The scam worked because it exploited three things at once: the genuine scarcity of affordable London housing, the speed and anonymity of online rental platforms, and the psychological pressure of having a lease end with nowhere to go. When Fringe told them they had to decide immediately or lose the flat, most people couldn't afford to walk away.

Inventor

Why didn't the platforms catch this earlier?

Model

Both Zoopla and OpenRent rely on vetting systems, but those systems check whether a listing looks legitimate—whether the property exists, whether the agent claims credentials. They don't prevent someone from creating a fake agent identity with a professional-looking website and then advertising the same property multiple times under different landlord names. The real vulnerability opened up when people paid off-platform, directly into bank accounts. Once money leaves the platform, the platform has almost no power to help.

Inventor

Did anyone get their money back?

Model

Samyek recovered most of his through his bank after reporting it as fraud.
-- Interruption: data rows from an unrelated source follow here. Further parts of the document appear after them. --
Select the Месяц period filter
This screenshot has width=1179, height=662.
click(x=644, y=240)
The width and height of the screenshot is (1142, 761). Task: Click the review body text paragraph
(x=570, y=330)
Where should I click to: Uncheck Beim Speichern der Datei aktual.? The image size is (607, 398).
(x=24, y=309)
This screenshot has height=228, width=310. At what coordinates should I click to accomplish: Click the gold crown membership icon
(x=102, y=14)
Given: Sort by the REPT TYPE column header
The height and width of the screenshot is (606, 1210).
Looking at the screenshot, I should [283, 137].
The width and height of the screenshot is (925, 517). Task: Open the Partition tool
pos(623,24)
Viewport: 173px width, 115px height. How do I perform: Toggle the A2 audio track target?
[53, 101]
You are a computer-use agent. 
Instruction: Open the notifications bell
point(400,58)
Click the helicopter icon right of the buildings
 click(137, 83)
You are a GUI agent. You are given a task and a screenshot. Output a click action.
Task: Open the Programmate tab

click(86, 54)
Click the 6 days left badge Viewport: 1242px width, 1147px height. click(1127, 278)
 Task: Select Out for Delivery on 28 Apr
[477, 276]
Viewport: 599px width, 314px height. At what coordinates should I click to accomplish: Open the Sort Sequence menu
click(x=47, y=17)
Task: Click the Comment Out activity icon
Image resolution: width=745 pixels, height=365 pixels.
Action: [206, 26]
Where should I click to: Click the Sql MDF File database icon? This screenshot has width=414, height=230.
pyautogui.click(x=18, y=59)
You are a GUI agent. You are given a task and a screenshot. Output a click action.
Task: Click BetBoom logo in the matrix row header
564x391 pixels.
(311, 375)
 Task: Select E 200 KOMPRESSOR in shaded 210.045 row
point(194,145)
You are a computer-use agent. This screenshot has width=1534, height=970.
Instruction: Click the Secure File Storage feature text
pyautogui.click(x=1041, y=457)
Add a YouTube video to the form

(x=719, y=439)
But that required knowing to do it quickly and having a bank willing to reverse the transfer. Most of the others—Awosika, Warr, Warade—are still out the money. The case is with Kent Police now, but recovery is uncertain.

Inventor

What strikes you most about the victims' accounts?

Model

The emotional weight. Awosika had to tell her mother she'd lost £12,000. Warr was terrified of homelessness. Warade called the experience harrowing and said it made him lose trust in how the rental market works. These weren't people being careless. They were people doing what everyone does—renting a flat—and being systematically deceived by someone who understood exactly how to make them feel trapped.

Inventor

Is this getting worse?

Model

The numbers suggest yes. Rental fraud cases have stayed roughly flat, but the money stolen has nearly doubled in four years. That means scammers are getting better at targeting people with more money to lose—students, young professionals—and at extracting larger sums per victim. This Poplar flat scam is probably not unique. It's just the one that got caught because Awosika had the presence of mind to organize the victims.